RECORDED DATA below:

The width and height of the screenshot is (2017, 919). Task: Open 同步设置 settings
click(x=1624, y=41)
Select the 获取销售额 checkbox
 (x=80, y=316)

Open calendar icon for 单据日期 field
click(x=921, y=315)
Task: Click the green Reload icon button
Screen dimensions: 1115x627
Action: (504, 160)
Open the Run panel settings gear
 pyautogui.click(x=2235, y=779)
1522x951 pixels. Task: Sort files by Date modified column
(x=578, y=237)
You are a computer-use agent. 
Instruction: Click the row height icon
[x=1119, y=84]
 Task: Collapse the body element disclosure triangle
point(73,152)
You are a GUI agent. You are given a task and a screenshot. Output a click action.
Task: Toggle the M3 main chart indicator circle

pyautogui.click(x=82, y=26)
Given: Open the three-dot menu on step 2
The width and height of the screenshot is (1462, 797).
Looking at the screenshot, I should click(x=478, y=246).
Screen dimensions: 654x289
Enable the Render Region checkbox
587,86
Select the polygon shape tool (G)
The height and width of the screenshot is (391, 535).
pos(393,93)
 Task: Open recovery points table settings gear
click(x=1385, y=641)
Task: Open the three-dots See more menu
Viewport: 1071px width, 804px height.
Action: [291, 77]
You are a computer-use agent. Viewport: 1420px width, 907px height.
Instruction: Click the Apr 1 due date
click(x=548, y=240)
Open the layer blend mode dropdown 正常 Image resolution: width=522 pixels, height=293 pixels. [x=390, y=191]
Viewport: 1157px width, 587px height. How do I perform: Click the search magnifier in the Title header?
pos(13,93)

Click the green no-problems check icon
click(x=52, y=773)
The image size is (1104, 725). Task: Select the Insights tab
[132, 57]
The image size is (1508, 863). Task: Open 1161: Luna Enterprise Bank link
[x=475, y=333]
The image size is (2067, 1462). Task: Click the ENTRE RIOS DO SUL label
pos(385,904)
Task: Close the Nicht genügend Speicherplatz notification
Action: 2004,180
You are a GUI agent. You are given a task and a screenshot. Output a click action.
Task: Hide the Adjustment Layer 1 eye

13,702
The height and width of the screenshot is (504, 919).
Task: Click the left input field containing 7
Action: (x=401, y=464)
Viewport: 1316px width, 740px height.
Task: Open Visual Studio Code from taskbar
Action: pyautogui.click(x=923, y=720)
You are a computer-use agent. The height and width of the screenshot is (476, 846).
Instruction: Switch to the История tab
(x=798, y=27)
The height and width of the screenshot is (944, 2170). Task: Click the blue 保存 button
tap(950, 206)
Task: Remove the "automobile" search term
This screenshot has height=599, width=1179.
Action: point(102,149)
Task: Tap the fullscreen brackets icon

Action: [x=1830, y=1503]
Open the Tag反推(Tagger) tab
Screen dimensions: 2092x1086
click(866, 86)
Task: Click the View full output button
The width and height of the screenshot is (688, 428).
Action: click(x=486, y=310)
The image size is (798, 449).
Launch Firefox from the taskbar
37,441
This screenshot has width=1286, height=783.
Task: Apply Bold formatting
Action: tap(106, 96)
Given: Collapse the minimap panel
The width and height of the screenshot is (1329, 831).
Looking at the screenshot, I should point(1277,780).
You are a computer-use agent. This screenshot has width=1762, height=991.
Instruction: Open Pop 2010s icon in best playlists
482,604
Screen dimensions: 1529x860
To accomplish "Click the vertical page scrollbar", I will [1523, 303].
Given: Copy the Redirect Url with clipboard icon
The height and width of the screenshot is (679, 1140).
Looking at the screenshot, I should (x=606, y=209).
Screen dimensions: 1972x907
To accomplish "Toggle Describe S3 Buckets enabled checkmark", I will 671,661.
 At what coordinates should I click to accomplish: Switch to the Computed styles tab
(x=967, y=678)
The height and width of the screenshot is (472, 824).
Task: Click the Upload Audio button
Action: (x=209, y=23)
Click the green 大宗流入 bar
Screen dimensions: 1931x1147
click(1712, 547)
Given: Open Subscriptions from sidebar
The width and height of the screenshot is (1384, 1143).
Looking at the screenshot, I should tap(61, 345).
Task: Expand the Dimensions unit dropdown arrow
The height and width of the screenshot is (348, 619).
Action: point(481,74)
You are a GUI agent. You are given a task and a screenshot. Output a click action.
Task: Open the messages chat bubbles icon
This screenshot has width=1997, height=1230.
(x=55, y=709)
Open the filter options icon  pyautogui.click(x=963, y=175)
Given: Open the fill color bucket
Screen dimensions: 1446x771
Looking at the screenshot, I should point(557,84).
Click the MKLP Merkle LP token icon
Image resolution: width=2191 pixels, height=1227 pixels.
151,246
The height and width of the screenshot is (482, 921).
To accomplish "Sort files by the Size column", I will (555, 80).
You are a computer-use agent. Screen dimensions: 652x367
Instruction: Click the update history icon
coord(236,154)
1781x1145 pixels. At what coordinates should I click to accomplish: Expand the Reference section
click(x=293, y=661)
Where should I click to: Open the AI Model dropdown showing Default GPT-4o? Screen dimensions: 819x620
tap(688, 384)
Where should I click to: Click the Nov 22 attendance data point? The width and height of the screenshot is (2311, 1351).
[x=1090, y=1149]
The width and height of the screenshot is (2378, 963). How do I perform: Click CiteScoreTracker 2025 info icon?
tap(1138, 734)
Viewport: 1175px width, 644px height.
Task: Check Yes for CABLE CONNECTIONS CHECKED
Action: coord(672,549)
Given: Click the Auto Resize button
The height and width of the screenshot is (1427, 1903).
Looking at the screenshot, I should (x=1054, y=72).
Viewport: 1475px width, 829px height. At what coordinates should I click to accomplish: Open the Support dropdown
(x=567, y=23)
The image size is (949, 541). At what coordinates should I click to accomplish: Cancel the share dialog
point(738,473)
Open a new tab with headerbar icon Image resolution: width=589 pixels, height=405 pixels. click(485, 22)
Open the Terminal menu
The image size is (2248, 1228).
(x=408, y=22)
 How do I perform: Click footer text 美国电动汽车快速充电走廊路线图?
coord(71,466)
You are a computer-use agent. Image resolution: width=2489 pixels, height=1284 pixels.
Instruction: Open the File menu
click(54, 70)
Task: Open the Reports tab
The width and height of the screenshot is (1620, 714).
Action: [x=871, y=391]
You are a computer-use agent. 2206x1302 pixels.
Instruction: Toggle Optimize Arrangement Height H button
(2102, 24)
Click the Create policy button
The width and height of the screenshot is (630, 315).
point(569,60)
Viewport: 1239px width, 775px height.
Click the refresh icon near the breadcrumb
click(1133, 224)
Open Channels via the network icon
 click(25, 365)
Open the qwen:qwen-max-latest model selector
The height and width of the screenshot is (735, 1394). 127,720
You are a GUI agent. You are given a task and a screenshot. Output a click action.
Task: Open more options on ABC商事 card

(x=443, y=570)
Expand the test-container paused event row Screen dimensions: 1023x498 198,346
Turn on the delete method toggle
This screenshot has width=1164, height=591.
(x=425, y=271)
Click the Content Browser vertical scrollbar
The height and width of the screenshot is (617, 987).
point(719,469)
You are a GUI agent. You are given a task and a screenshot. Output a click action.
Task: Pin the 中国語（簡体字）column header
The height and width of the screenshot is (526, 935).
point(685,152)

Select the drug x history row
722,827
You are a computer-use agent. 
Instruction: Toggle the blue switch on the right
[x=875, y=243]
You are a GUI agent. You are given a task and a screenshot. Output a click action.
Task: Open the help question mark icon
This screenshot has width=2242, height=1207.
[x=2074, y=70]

End of RECORDED DATA.

__PROBLEM DETAILS__
Give back the complete data exactly as supplied.

__SOLUTION TO THIS TASK__
The width and height of the screenshot is (2017, 919). Task: Open 同步设置 settings
click(x=1624, y=41)
Select the 获取销售额 checkbox
 (x=80, y=316)

Open calendar icon for 单据日期 field
click(x=921, y=315)
Task: Click the green Reload icon button
Screen dimensions: 1115x627
Action: (504, 160)
Open the Run panel settings gear
 pyautogui.click(x=2235, y=779)
1522x951 pixels. Task: Sort files by Date modified column
(x=578, y=237)
You are a computer-use agent. 
Instruction: Click the row height icon
[x=1119, y=84]
 Task: Collapse the body element disclosure triangle
point(73,152)
You are a GUI agent. You are given a task and a screenshot. Output a click action.
Task: Toggle the M3 main chart indicator circle

pyautogui.click(x=82, y=26)
Given: Open the three-dot menu on step 2
The width and height of the screenshot is (1462, 797).
Looking at the screenshot, I should click(x=478, y=246).
Screen dimensions: 654x289
Enable the Render Region checkbox
587,86
Select the polygon shape tool (G)
The height and width of the screenshot is (391, 535).
pos(393,93)
 Task: Open recovery points table settings gear
click(x=1385, y=641)
Task: Open the three-dots See more menu
Viewport: 1071px width, 804px height.
Action: [291, 77]
You are a computer-use agent. Viewport: 1420px width, 907px height.
Instruction: Click the Apr 1 due date
click(x=548, y=240)
Open the layer blend mode dropdown 正常 Image resolution: width=522 pixels, height=293 pixels. [x=390, y=191]
Viewport: 1157px width, 587px height. How do I perform: Click the search magnifier in the Title header?
pos(13,93)

Click the green no-problems check icon
click(x=52, y=773)
The image size is (1104, 725). Task: Select the Insights tab
[132, 57]
The image size is (1508, 863). Task: Open 1161: Luna Enterprise Bank link
[x=475, y=333]
The image size is (2067, 1462). Task: Click the ENTRE RIOS DO SUL label
pos(385,904)
Task: Close the Nicht genügend Speicherplatz notification
Action: 2004,180
You are a GUI agent. You are given a task and a screenshot. Output a click action.
Task: Hide the Adjustment Layer 1 eye

13,702
The height and width of the screenshot is (504, 919).
Task: Click the left input field containing 7
Action: (x=401, y=464)
Viewport: 1316px width, 740px height.
Task: Open Visual Studio Code from taskbar
Action: pyautogui.click(x=923, y=720)
You are a computer-use agent. The height and width of the screenshot is (476, 846).
Instruction: Switch to the История tab
(x=798, y=27)
The height and width of the screenshot is (944, 2170). Task: Click the blue 保存 button
tap(950, 206)
Task: Remove the "automobile" search term
This screenshot has height=599, width=1179.
Action: point(102,149)
Task: Tap the fullscreen brackets icon

Action: [x=1830, y=1503]
Open the Tag反推(Tagger) tab
Screen dimensions: 2092x1086
click(866, 86)
Task: Click the View full output button
The width and height of the screenshot is (688, 428).
Action: click(x=486, y=310)
The image size is (798, 449).
Launch Firefox from the taskbar
37,441
This screenshot has width=1286, height=783.
Task: Apply Bold formatting
Action: tap(106, 96)
Given: Collapse the minimap panel
The width and height of the screenshot is (1329, 831).
Looking at the screenshot, I should point(1277,780).
You are a computer-use agent. This screenshot has width=1762, height=991.
Instruction: Open Pop 2010s icon in best playlists
482,604
Screen dimensions: 1529x860
To accomplish "Click the vertical page scrollbar", I will [1523, 303].
Given: Copy the Redirect Url with clipboard icon
The height and width of the screenshot is (679, 1140).
Looking at the screenshot, I should (x=606, y=209).
Screen dimensions: 1972x907
To accomplish "Toggle Describe S3 Buckets enabled checkmark", I will 671,661.
 At what coordinates should I click to accomplish: Switch to the Computed styles tab
(x=967, y=678)
The height and width of the screenshot is (472, 824).
Task: Click the Upload Audio button
Action: (x=209, y=23)
Click the green 大宗流入 bar
Screen dimensions: 1931x1147
click(1712, 547)
Given: Open Subscriptions from sidebar
The width and height of the screenshot is (1384, 1143).
Looking at the screenshot, I should tap(61, 345).
Task: Expand the Dimensions unit dropdown arrow
The height and width of the screenshot is (348, 619).
Action: point(481,74)
You are a GUI agent. You are given a task and a screenshot. Output a click action.
Task: Open the messages chat bubbles icon
This screenshot has width=1997, height=1230.
(x=55, y=709)
Open the filter options icon  pyautogui.click(x=963, y=175)
Given: Open the fill color bucket
Screen dimensions: 1446x771
Looking at the screenshot, I should point(557,84).
Click the MKLP Merkle LP token icon
Image resolution: width=2191 pixels, height=1227 pixels.
151,246
The height and width of the screenshot is (482, 921).
To accomplish "Sort files by the Size column", I will (555, 80).
You are a computer-use agent. Screen dimensions: 652x367
Instruction: Click the update history icon
coord(236,154)
1781x1145 pixels. At what coordinates should I click to accomplish: Expand the Reference section
click(x=293, y=661)
Where should I click to: Open the AI Model dropdown showing Default GPT-4o? Screen dimensions: 819x620
tap(688, 384)
Where should I click to: Click the Nov 22 attendance data point? The width and height of the screenshot is (2311, 1351).
[x=1090, y=1149]
The width and height of the screenshot is (2378, 963). How do I perform: Click CiteScoreTracker 2025 info icon?
tap(1138, 734)
Viewport: 1175px width, 644px height.
Task: Check Yes for CABLE CONNECTIONS CHECKED
Action: coord(672,549)
Given: Click the Auto Resize button
The height and width of the screenshot is (1427, 1903).
Looking at the screenshot, I should (x=1054, y=72).
Viewport: 1475px width, 829px height. At what coordinates should I click to accomplish: Open the Support dropdown
(x=567, y=23)
The image size is (949, 541). At what coordinates should I click to accomplish: Cancel the share dialog
point(738,473)
Open a new tab with headerbar icon Image resolution: width=589 pixels, height=405 pixels. click(485, 22)
Open the Terminal menu
The image size is (2248, 1228).
(x=408, y=22)
 How do I perform: Click footer text 美国电动汽车快速充电走廊路线图?
coord(71,466)
You are a computer-use agent. Image resolution: width=2489 pixels, height=1284 pixels.
Instruction: Open the File menu
click(54, 70)
Task: Open the Reports tab
The width and height of the screenshot is (1620, 714).
Action: [x=871, y=391]
You are a computer-use agent. 2206x1302 pixels.
Instruction: Toggle Optimize Arrangement Height H button
(2102, 24)
Click the Create policy button
The width and height of the screenshot is (630, 315).
point(569,60)
Viewport: 1239px width, 775px height.
Click the refresh icon near the breadcrumb
click(1133, 224)
Open Channels via the network icon
 click(25, 365)
Open the qwen:qwen-max-latest model selector
The height and width of the screenshot is (735, 1394). 127,720
You are a GUI agent. You are given a task and a screenshot. Output a click action.
Task: Open more options on ABC商事 card

(x=443, y=570)
Expand the test-container paused event row Screen dimensions: 1023x498 198,346
Turn on the delete method toggle
This screenshot has width=1164, height=591.
(x=425, y=271)
Click the Content Browser vertical scrollbar
The height and width of the screenshot is (617, 987).
point(719,469)
You are a GUI agent. You are given a task and a screenshot. Output a click action.
Task: Pin the 中国語（簡体字）column header
The height and width of the screenshot is (526, 935).
point(685,152)

Select the drug x history row
722,827
You are a computer-use agent. 
Instruction: Toggle the blue switch on the right
[x=875, y=243]
You are a GUI agent. You are given a task and a screenshot. Output a click action.
Task: Open the help question mark icon
This screenshot has width=2242, height=1207.
[x=2074, y=70]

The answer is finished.